JC e-mail 3887, de 11 de Novembro de 2009.

16. Brasileiro e equipe chinesa descobrem novo réptil voador

Pterossauro de 140 milhões de anos apresenta mosaico de traços primitivos e outros mais modernos, afirma pesquisa

Reinaldo José Lopes escreve para a "Folha de SP":

Há mais de 140 milhões de anos, um pequeno réptil voador cujos parentes estavam sumindo da Terra quebrou a pata -um ferimento que parece ter levado o bicho à morte. Seus restos acabam de ser descritos como uma nova espécie de pterossauro, que mistura traços primitivos com outros mais "moderninhos" e traz novas pistas sobre a evolução das asas desses animais misteriosos.

Um dos "pais" científicos do bicho é o paleontólogo brasileiro Alexander Kellner, do Museu Nacional da UFRJ (Universidade Federal do Rio de Janeiro). O pesquisador trabalhou com Xiaolin Wang e seus colegas do Instituto de Paleontologia de Vertebrados e Paleoantropologia de Pequim. Isso porque o pterossauro vivia onde hoje é a Província de Liaoning, nordeste da China, um dos locais mais ricos do mundo em fósseis da era dos dinossauros.

"Embora esteja bem próxima da base da árvore [genealógica] dos pterossauros, a espécie apresenta tanto características primitivas quanto derivadas [ou seja, mais diferenciadas em relação ao ancestral comum do grupo]", disse Kellner à Folha.

Nas pontas

As duas pontas do que sobrou do esqueleto do bicho exemplificam isso bem. Por um lado, ele apresenta uma cauda comprida, coisa que sumiu das espécies mais tardias de pterossauros. Por outro, trata-se de um animal pescoçudo -traço típico do "design" dos répteis voadores que predominaram depois dele, pertencentes a outro subgrupo de pterossauros.
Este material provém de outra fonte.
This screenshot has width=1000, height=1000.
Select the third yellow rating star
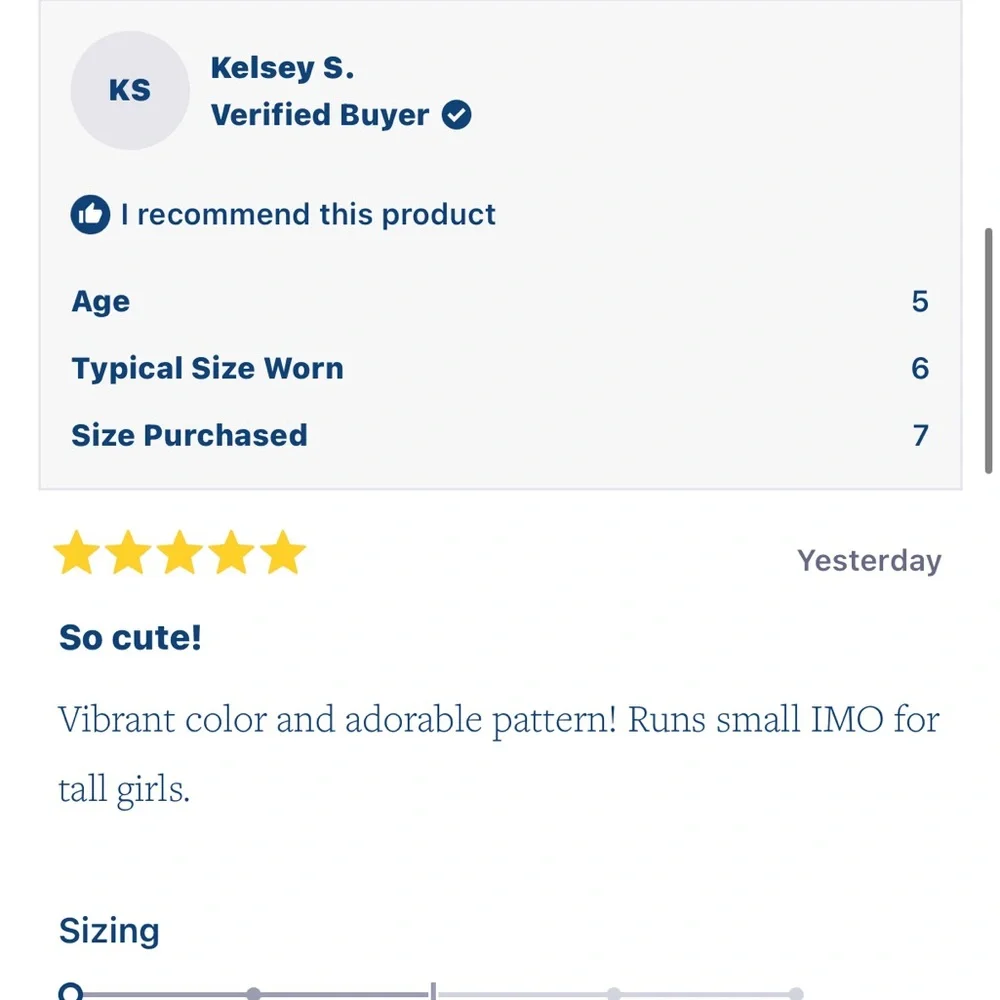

"O pescoço longo evoluiu de forma independente nos dois subgrupos, talvez para aumentar o raio de ação na caça", diz Kellner. O mais provável é que o bicho, a julgar pelos dentes, adotasse um menu de insetos.

Batizado de Wukongopterus lii, o animal apresenta outro detalhe significativo, afirma o paleontólogo. Trata-se da forte curvatura do quinto dedo das patas do pterossauro, o que provavelmente sugere que esse dedo servia para ancorar um pedaço misterioso da membrana voadora da espécie.

Esse pedaço é conhecido como uropatágio ("membrana da cauda"), ficando entre as patas do bicho. Sua existência é controversa porque raramente os pesquisadores dão a sorte de achar espécimes com a membrana bem preservada. Assim, há diferentes maneiras de reconstruir as asas dos bichos, algumas sem uropatágio.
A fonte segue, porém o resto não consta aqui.